I admire the frankness of my students who will not read. They tell me that they do not read, will not read, and that my well-curated, beautifully diverse, and up-to-the-moment-current shelves are lost on them. They politely decline offers for audiobooks, or comics. They console me with reminders that it’s not me they hate, just reading. And then they put their earbuds back in, and I leave them alone for a while. But not forever. I have three stories that are my Hail Mary play in situations like this; but before I tell you the titles, indulge me by trying to guess.
First, a young woman is betrayed by her lover. She can’t believe it until she has to believe it. Then she gets angry. Then she gets strong. This story is a modern Campbellian hero’s journey that dismantles our cultural obsession with youthful, naïve beauty, replacing it with the confident wisdom that comes with age and experience. The repeated imagery of spiritual motherhood and ordinary magic demand the audience’s attention.
[Hint, these books would pair well with the story.]
The next is a fictional account of The Longchains, “survivors” of a sunken slave ship living underwater, sinking slave ships in order to “free” their brothers and sisters. This story is set in the Caribbean and told in both English and Spanish. It integrates fairly recent current events, such as the drowning of Alan Kurdi, a three-year-old Syrian refugee, and Jonylah Watkins, a baby girl killed amid Chicago gang violence. In this story, though, Alan and Jonylah survive and do good in their communities. It is a story that examines the long chains of the slave trade and its impact on the American experience throughout the centuries.
[Hint, these books would pair well with the story.]

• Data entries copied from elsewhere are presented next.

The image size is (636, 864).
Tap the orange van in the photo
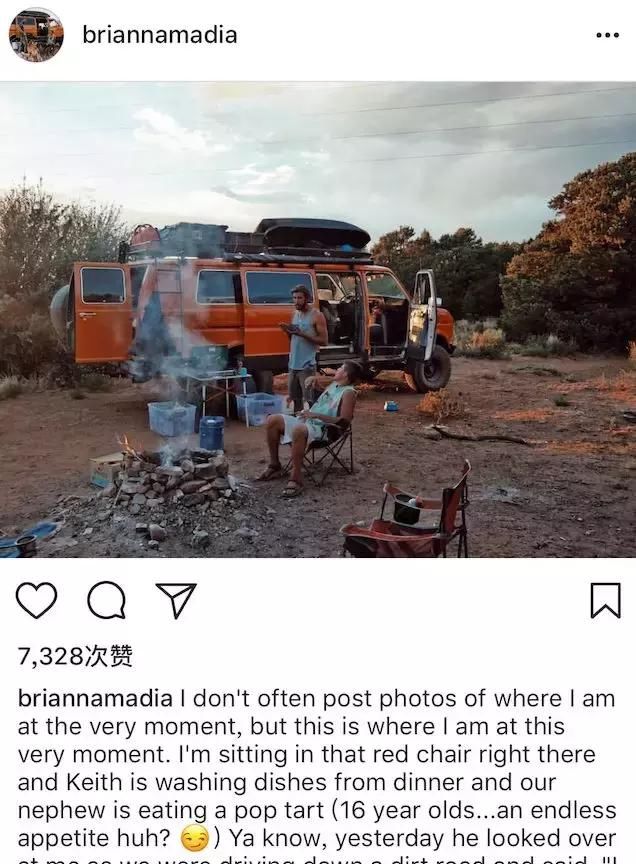click(x=259, y=309)
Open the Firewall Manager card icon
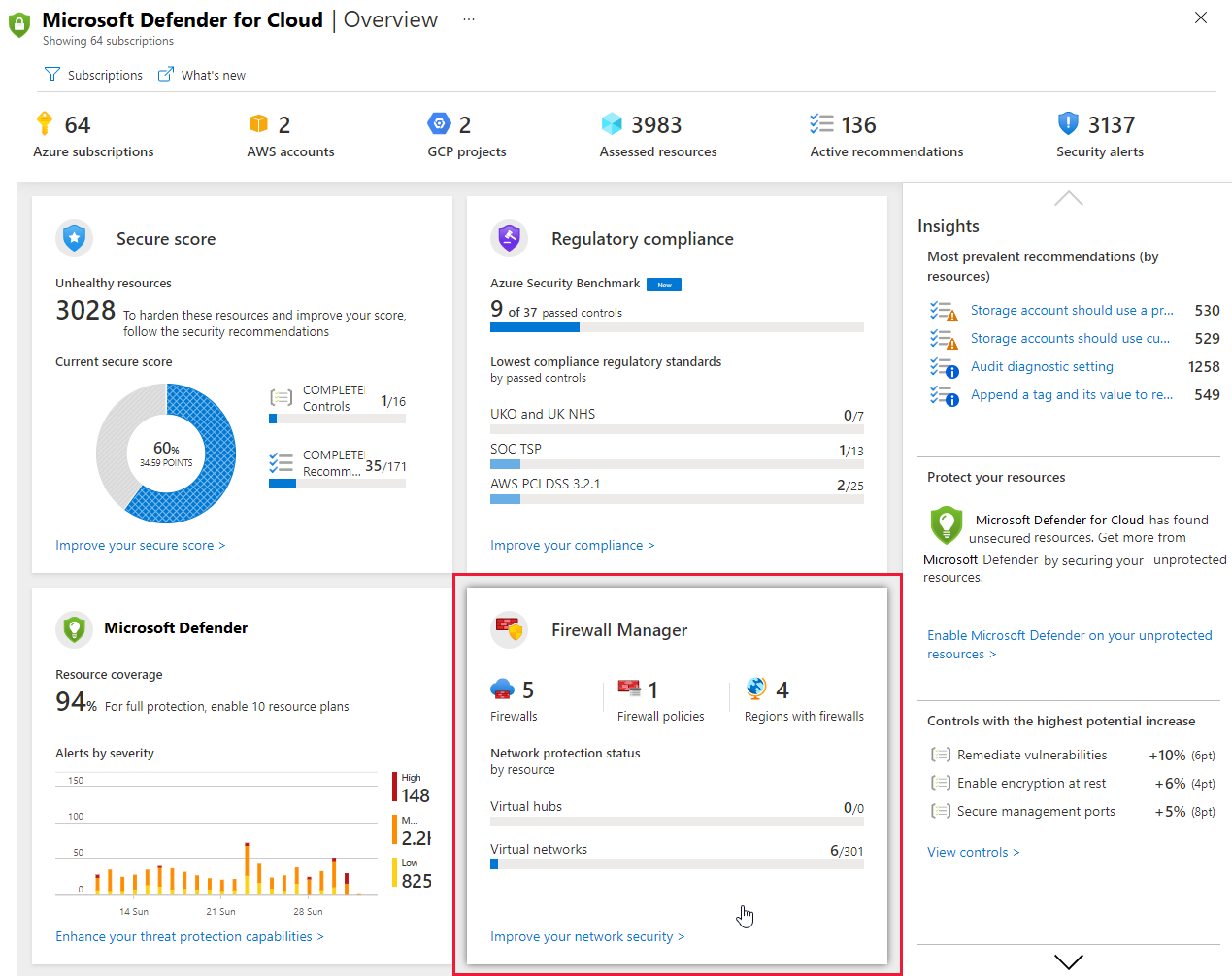This screenshot has width=1232, height=976. (510, 629)
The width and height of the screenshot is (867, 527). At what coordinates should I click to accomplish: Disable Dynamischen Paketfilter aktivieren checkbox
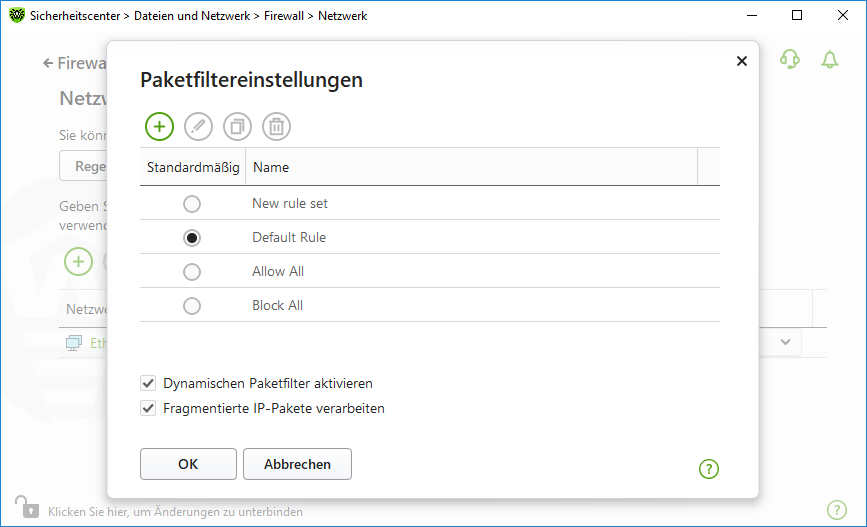click(149, 383)
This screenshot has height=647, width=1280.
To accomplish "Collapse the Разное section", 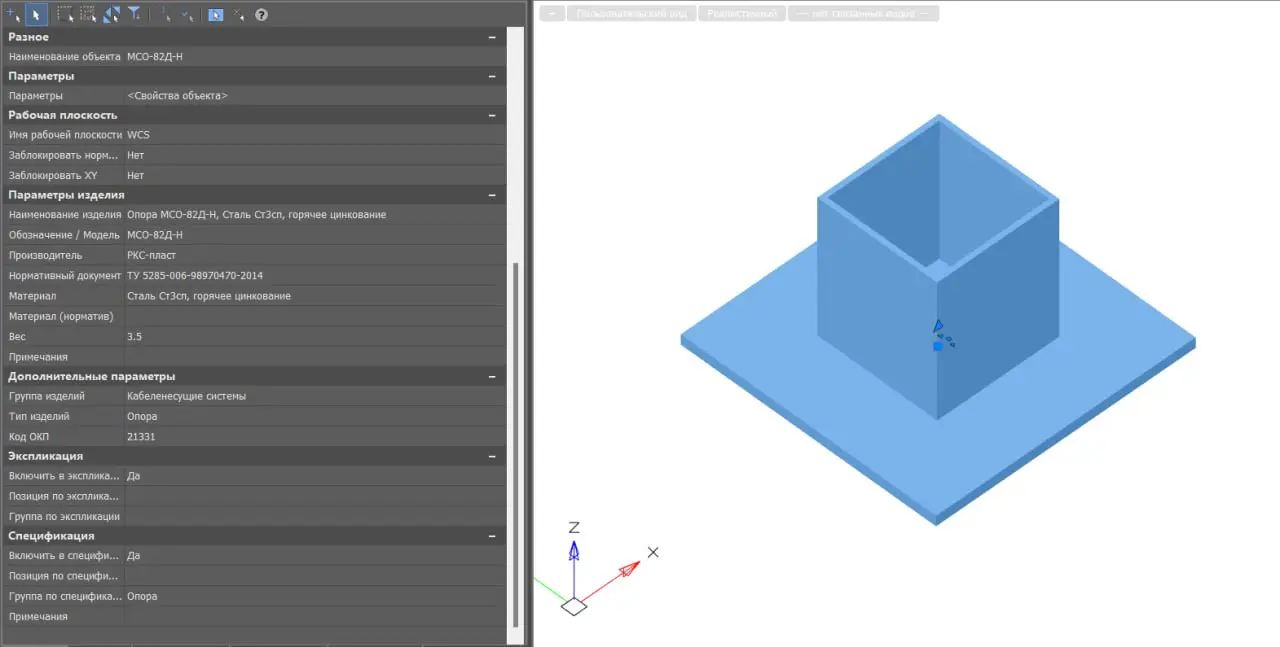I will click(491, 37).

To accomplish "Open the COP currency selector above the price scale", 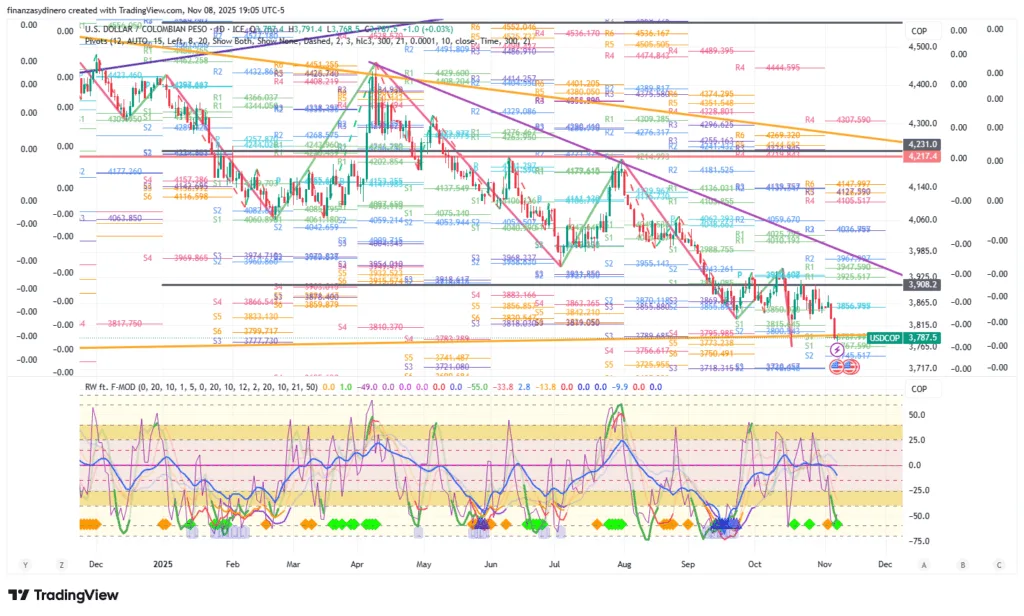I will tap(919, 31).
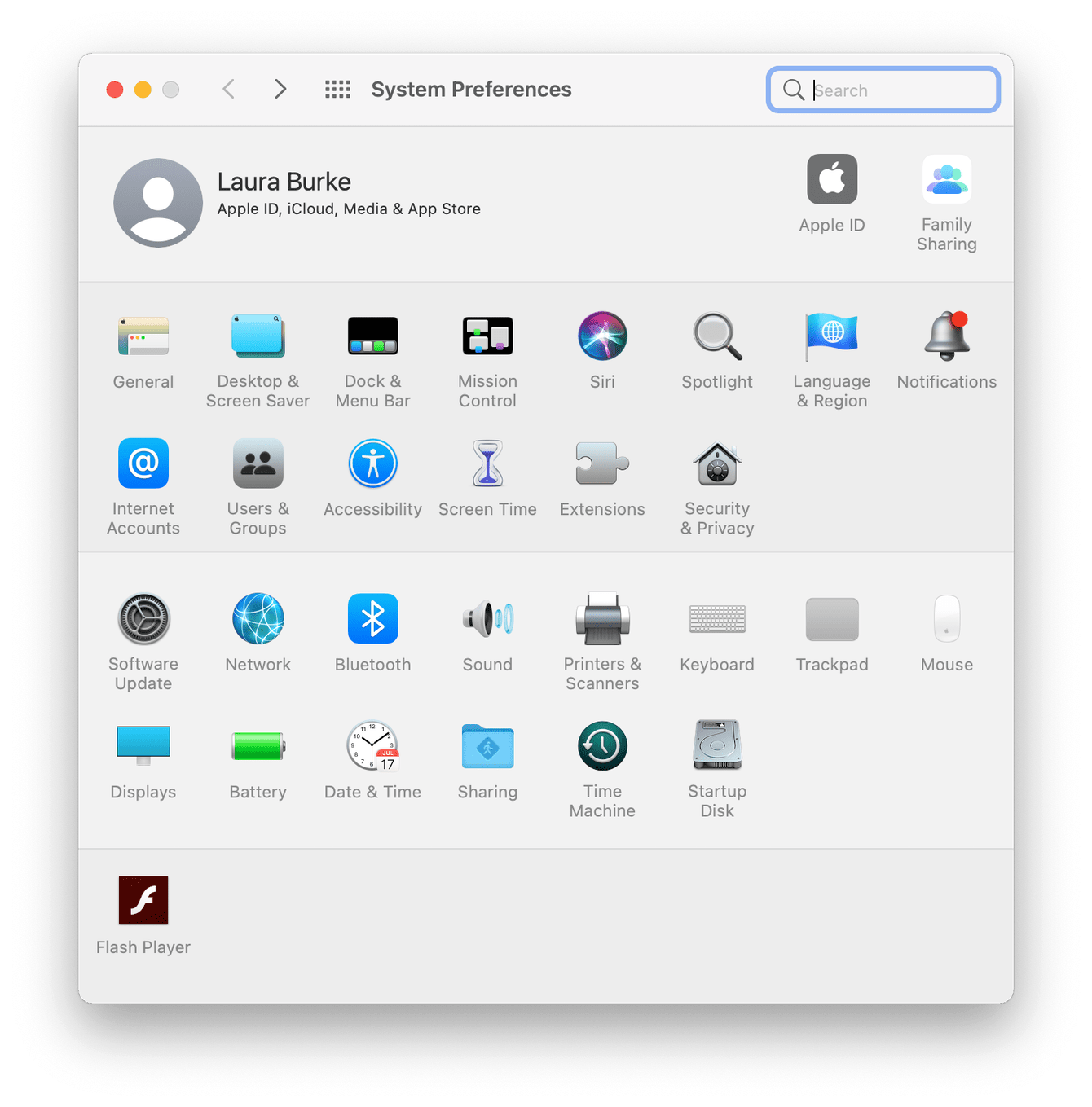
Task: Open Language & Region settings
Action: point(832,336)
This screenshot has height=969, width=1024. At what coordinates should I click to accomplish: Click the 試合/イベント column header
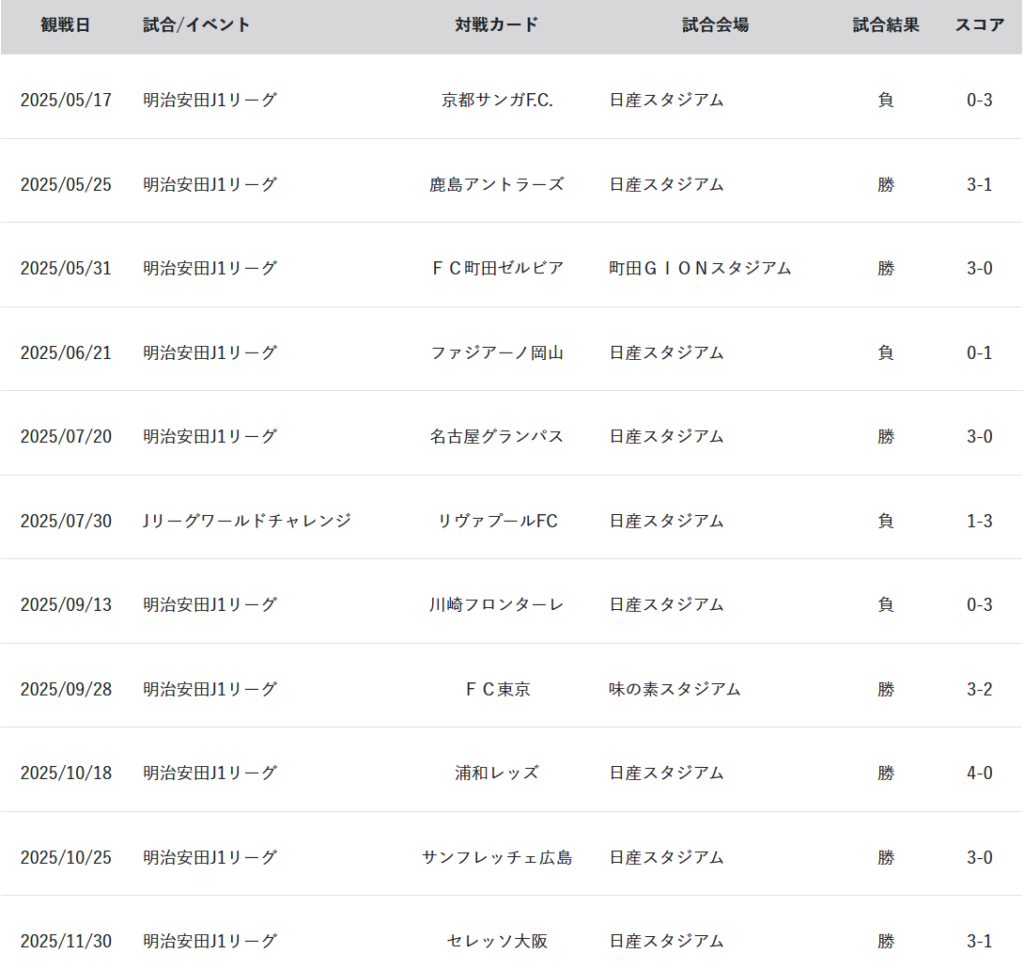click(197, 25)
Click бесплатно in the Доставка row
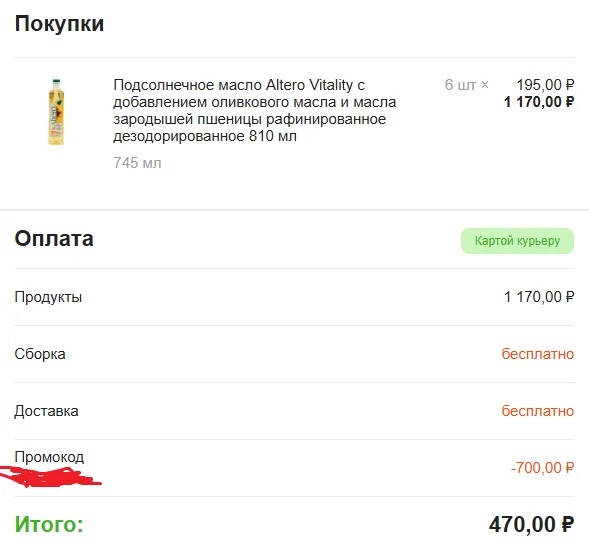This screenshot has width=589, height=553. coord(538,411)
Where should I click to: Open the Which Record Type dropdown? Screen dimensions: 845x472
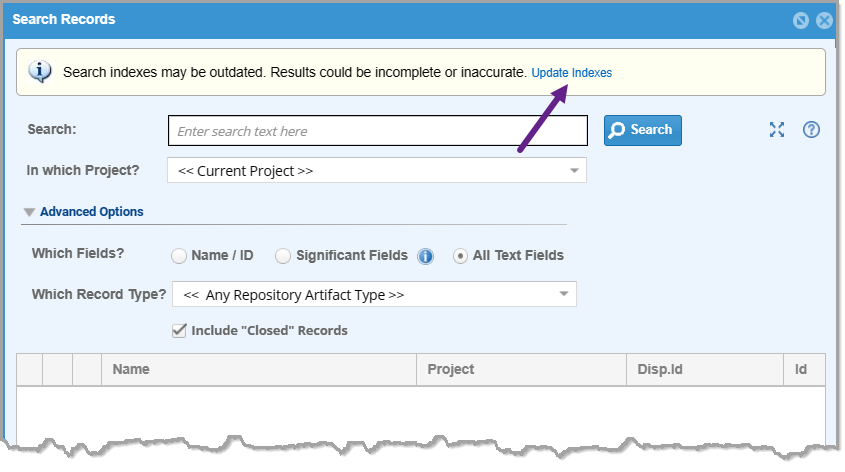(374, 294)
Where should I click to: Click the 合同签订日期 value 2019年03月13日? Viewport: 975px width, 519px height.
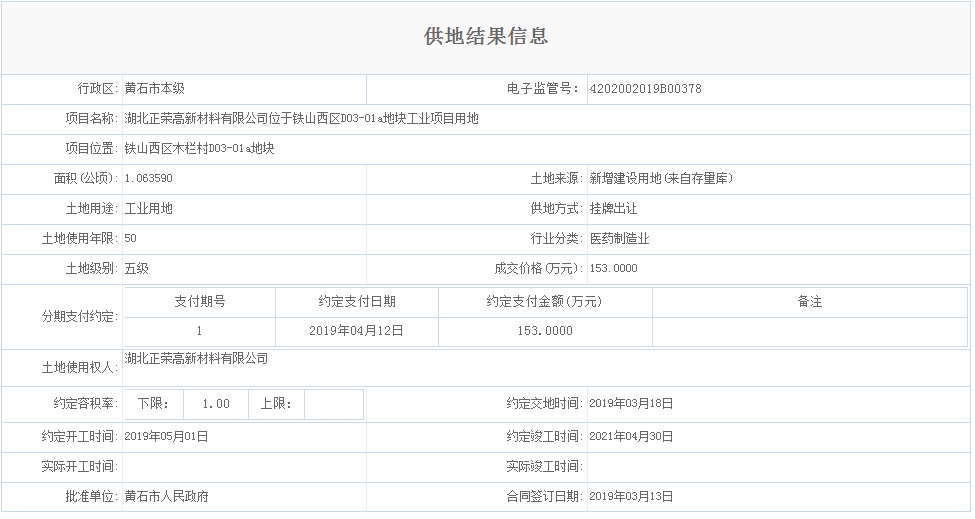click(x=631, y=497)
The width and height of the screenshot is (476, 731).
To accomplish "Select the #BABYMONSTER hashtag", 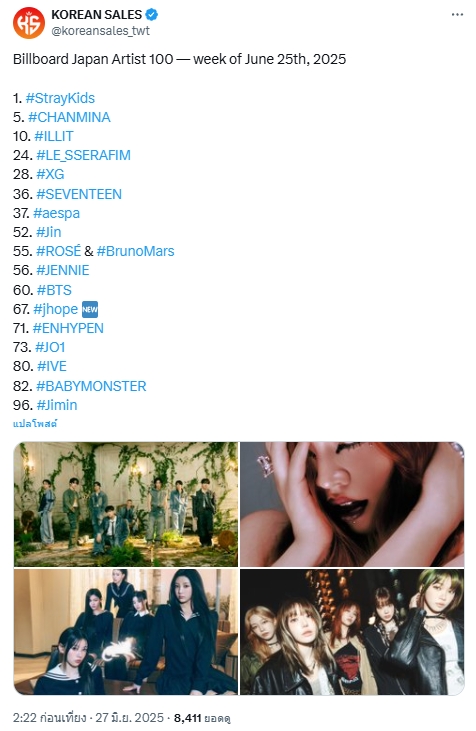I will (x=91, y=386).
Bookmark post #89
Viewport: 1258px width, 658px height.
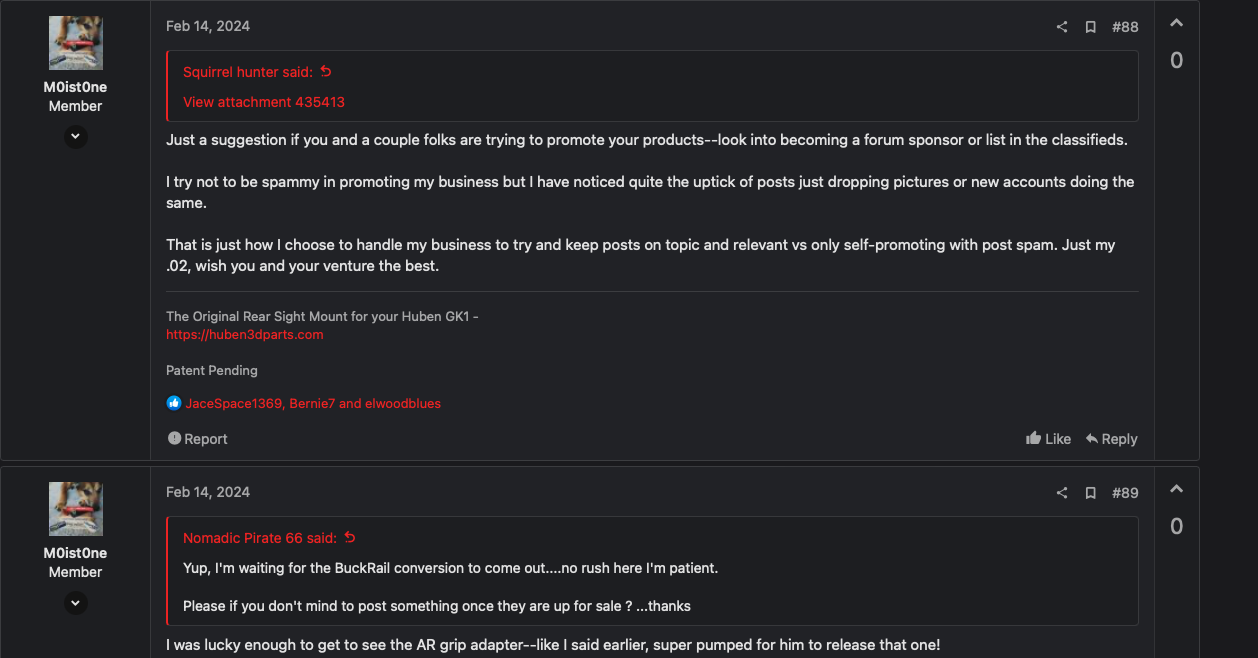click(x=1091, y=493)
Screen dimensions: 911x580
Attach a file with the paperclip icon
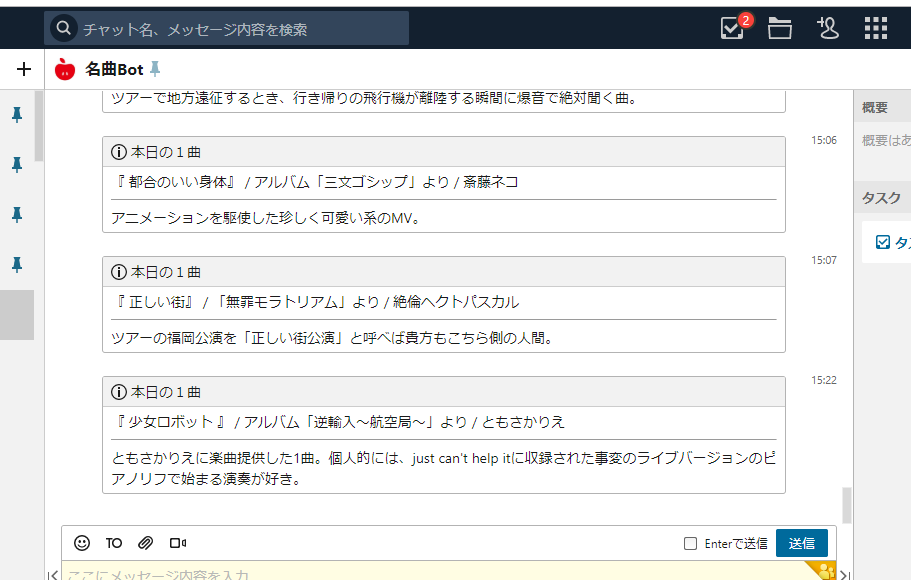click(x=144, y=543)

And finally, a story that is a deeply allegorical bildungsroman, set in the United States in the late 1990s to early 2000s—which, I regret to inform you, makes it historical fiction. The protagonist struggles with teenage angst and disillusionment as the nation is battered by terrorism, engagement in war, and an impending economic crisis. Themes of teenage rebellion are contrasted with society’s expectations of youth, even as society itself is crumbling.
[Hint, these books would pair well with the story.]
Lemonade, by Beyoncé. Drogas Wave, by Lupe Fiasco, and American Idiot by Green Day. They’re concept albums, not books.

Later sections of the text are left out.